Dead ears ganadora de la Competencia Internacional FIDBA 2016
Dead Ears (Lituania – 2016)
Festivales: FIDBA (Mejor película) / Festival de Cracovia (Mejor fotografía) / Festival de Cine de Vilnius (Sección Premieres lituanas).
Dirección y guion: Linas Mikuta / Fotografía: Kristina Sereikaitė / Montaje: Linas Mikuta, Kristina Sereikaitė / Música: Povilas Vaitkevičius, Benas Šarka / Edición de sonido: Saulius Urbanavičius / Productor: Jurga Gluskinienė / Duración: 42 minutos.
Estamos acostumbrados a hablar del aislamiento en las grandes ciudades, con lugares comunes y variadas metáforas. Que el crecimiento demográfico, que la alienación, que la proliferación tecnológica, son algunos de los aullidos proferidos dentro del quejoso universo verbal en el que permanecemos. Y de vez en cuando, la nobleza del género documental nos sacude, nos despabila para extender la mirada más allá del ombligo urbano capitalino.
Dead Ears nos lleva bien lejos, más allá de lo que entendemos por civilización, a un distante campo de Europa del Este. Allí pasan los días (que no es lo mismo que vivir) un padre viudo, curtido por la monotonía, y su sordo hijo adulto. La lucha que soportan es doble. La actividad agrícola que sostienen ya no cuadra dentro de los parámetros del mundo moderno y la relación entre ellos es dura, sobre todo a partir del modo en que el anciano trata a su hijo. De hecho, la expresión “dead ears” es la que utiliza para agredirlo cuando intenta que trabaje.
En este sentido, la película podría verse como una exploración de un entorno afectivo.

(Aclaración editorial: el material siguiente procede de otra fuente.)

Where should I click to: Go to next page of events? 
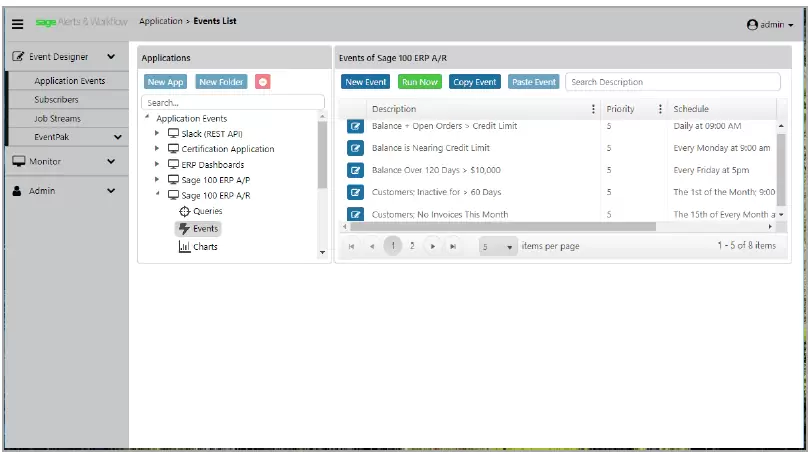tap(432, 246)
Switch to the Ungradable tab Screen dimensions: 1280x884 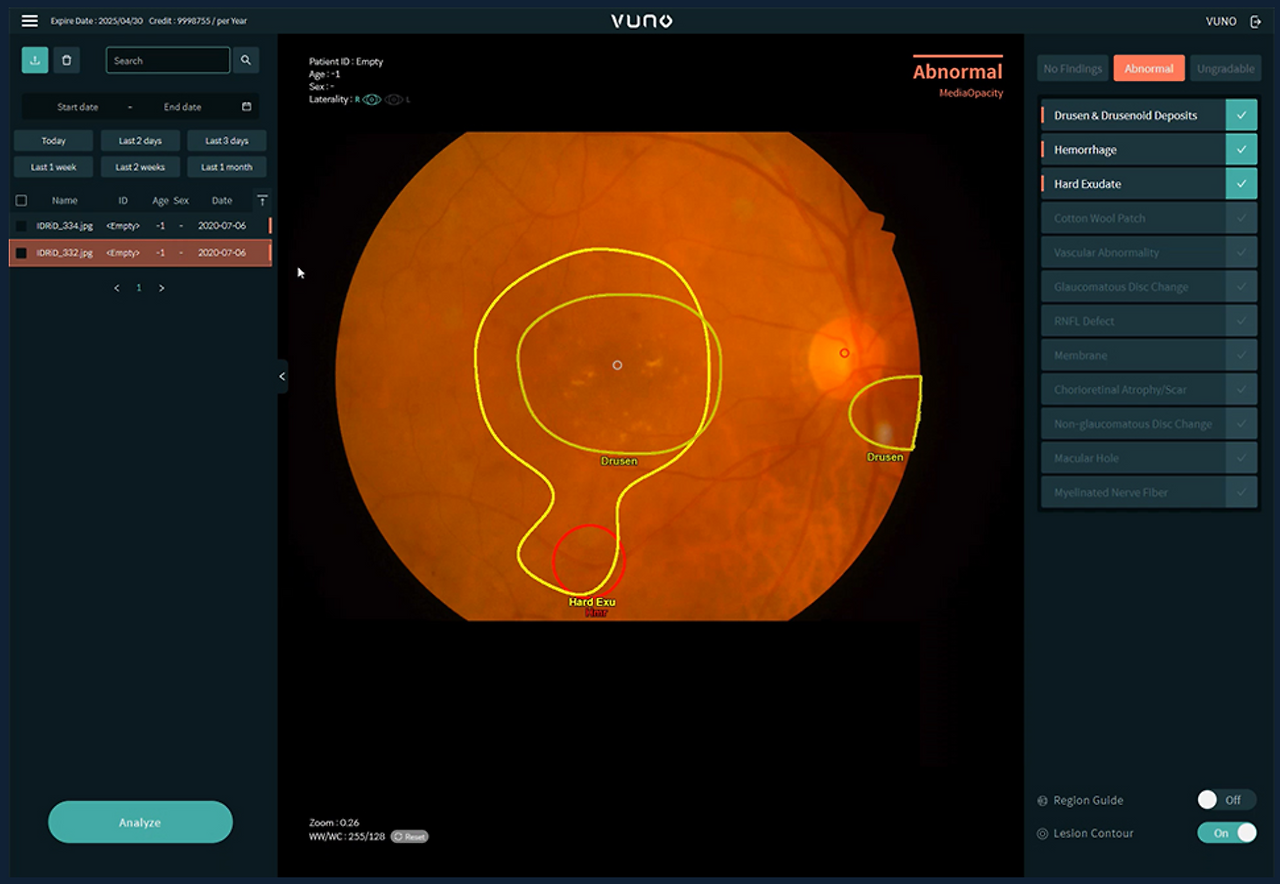click(1225, 68)
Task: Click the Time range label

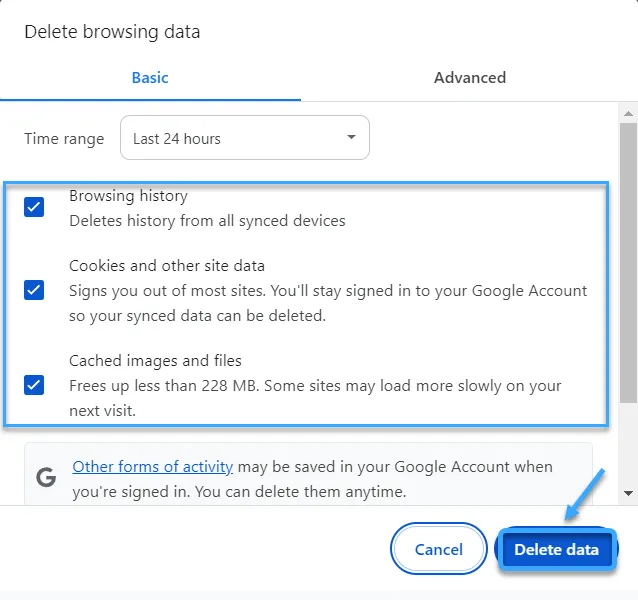Action: click(64, 139)
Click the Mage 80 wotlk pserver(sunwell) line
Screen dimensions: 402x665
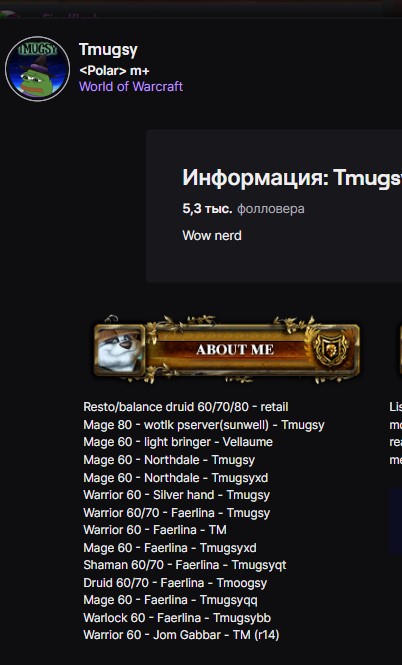pos(204,425)
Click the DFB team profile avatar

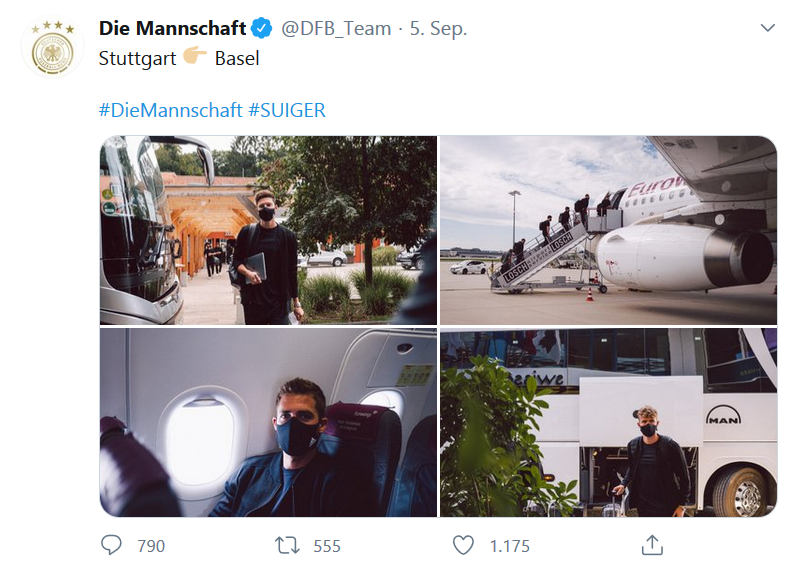[51, 47]
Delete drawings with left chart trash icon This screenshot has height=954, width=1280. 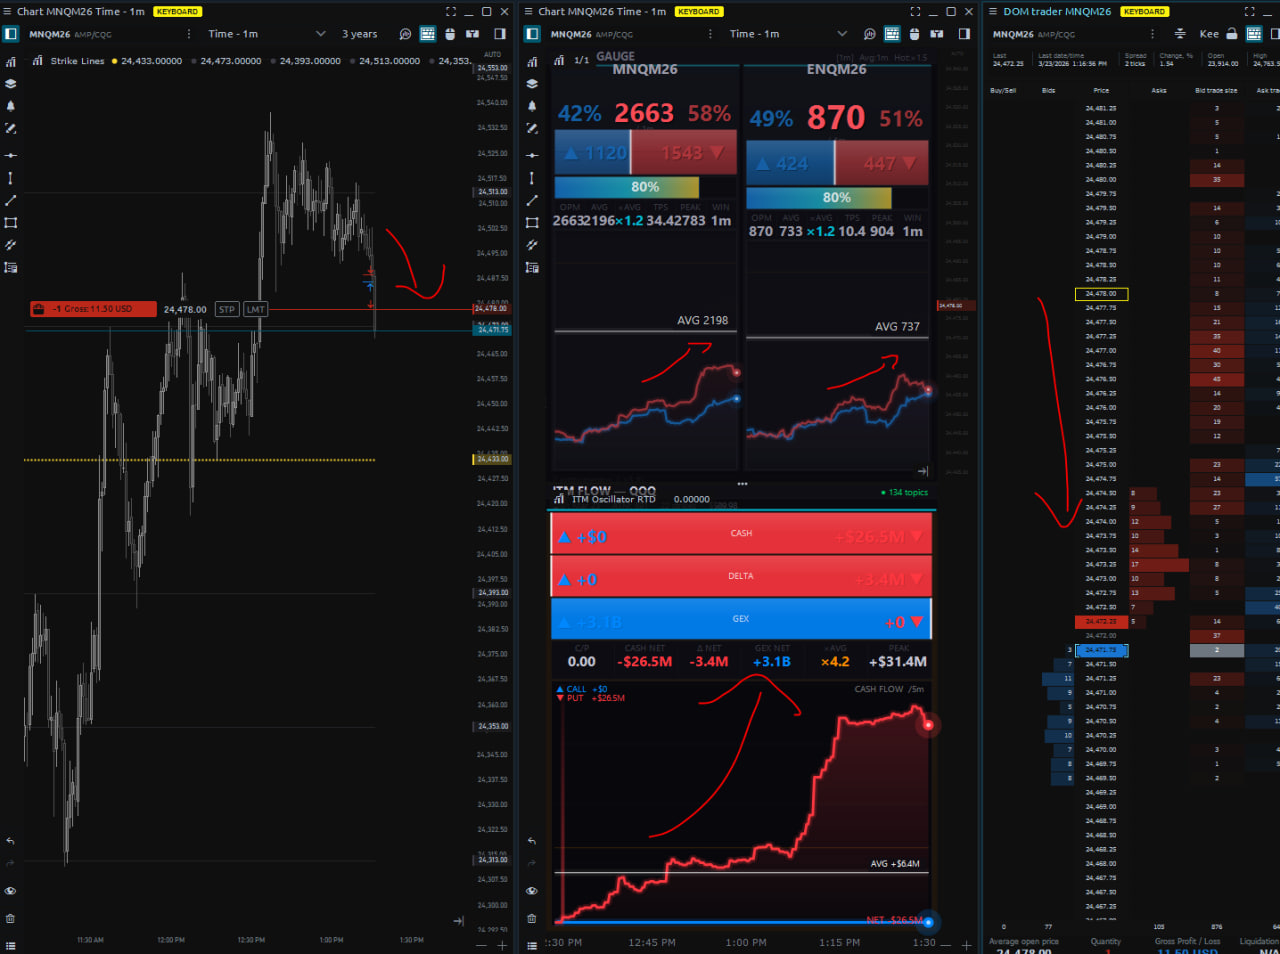coord(11,918)
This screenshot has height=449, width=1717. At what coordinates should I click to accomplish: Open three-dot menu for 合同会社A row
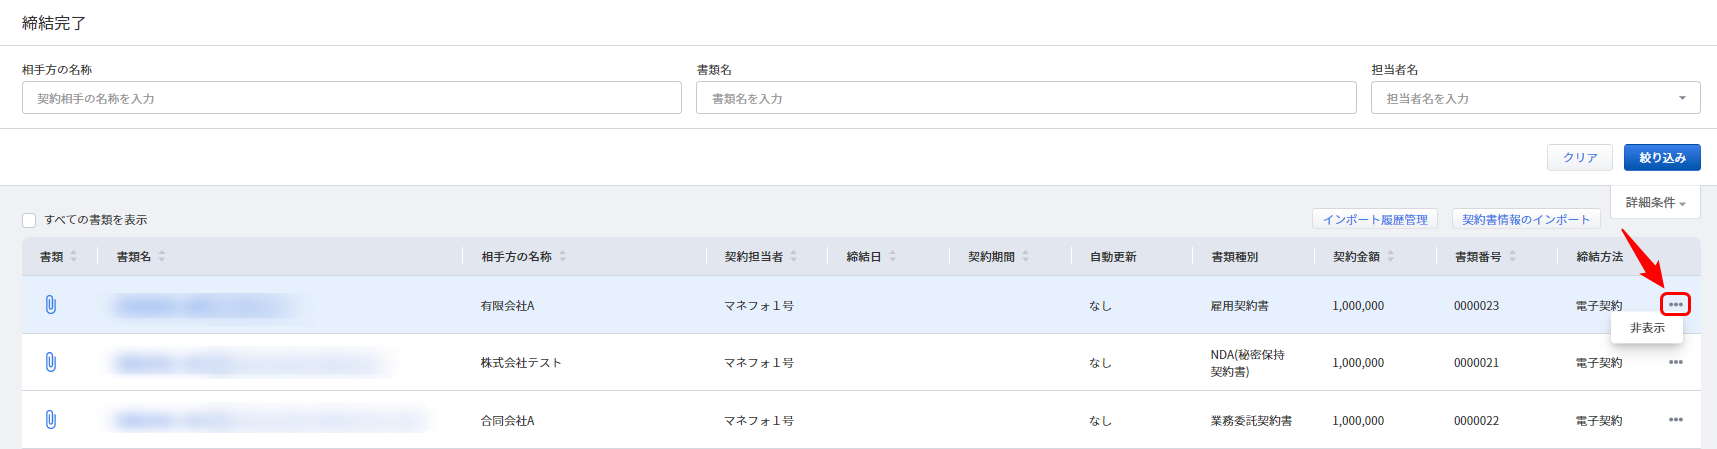pyautogui.click(x=1675, y=420)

La cámara de Mikuta observa y parece no juzgar. Su acercamiento desde diversos ángulos es respetuoso y el interés, en todo caso, simula ser el de tantos documentales actuales, esa necesidad de captar la realidad y reformularla pictóricamente, aun en los territorios más inhóspitos y arduos. De este modo, el sacrificio de una cabra (fuera de campo) puede dar lugar a un hallazgo de absoluta naturaleza lírica: un río de sangre con ranas croando. Es solo uno de los centros neurálgicos en los que el poder transformador de la cámara nos advierte que puede hacerse poesía aun en la crudeza y entonces, como diría Charly García, “las cosas ya no son como las ves”.
No obstante, este filme en particular instaura una justa reivindicación desde el plano visual: mientras se escucha la voz del padre con sus quejas y agresiones, nunca se pierde de vista la presencia del hijo. El encuadre captura los gestos y los movimientos de la víctima, como una forma de acompañar ese aislamiento (y no otro), el de sentirse incomprendido, solo, frente a la barbarie humana. Se trata de un gesto ético que no es menor y que le confiere a la enunciación un peso ideológico que excede el mero regodeo estético. “Es tan duro para mí” dice el padre y en esa sentencia deberíamos comprender su tormento cotidiano. Al mismo tiempo, vemos imágenes de animales (¿una homologación encubierta?). Si la queja ante el oído del realizador va por un carril y se materializa como un reclamo al mundo, hay un mecanismo de defensa de la cámara que hace justicia al cuerpo del hijo, mostrándolo, ante la imposibilidad de hablar, de defenderse.
Hay una hermosa secuencia al respecto donde la mirada de Mikuta toma una distancia prudencial para observar un juego del hijo interactuando con la naturaleza, en sus intentos por subir a un árbol. Parece ser uno de esos momentos que todo documentalista sabe que no puede ni debe perder, ya sea por intuición o por la belleza inherente al acto en sí apresado por la lente. Todo el dinamismo lúdico de esa secuencia, una vitalidad que solo pueden permitirse quienes no viven en la cárcel del tiempo ni son heridos por las obligaciones pautadas, contrasta con un plano en el que vemos al padre, parado frente a cámara, estático, en su casa. La música que instala ambigüedad y enrarece el ambiente. Pero también se posiciona en el lugar de los otros, fundamentalmente, del más débil.
Una última observación que no es más que la confirmación de otra virtud. Dead Ears dura 42 minutos y es la medida justa. Dice lo que tiene que decir y mostrar en ese lapso de tiempo. No es un dato menor en un contexto donde las posibilidades de filmar en la era digital han propiciado un nuevo modo de entender las clásicas nociones de montaje y de edición, de manera tal que se agregan minutos de filmación como si se guardaran cantidades siderales de fotos en una PC. Frente a este fenómeno incontrolable, Mikuta regala el arte de la más maravillosa síntesis. Y además, poesía.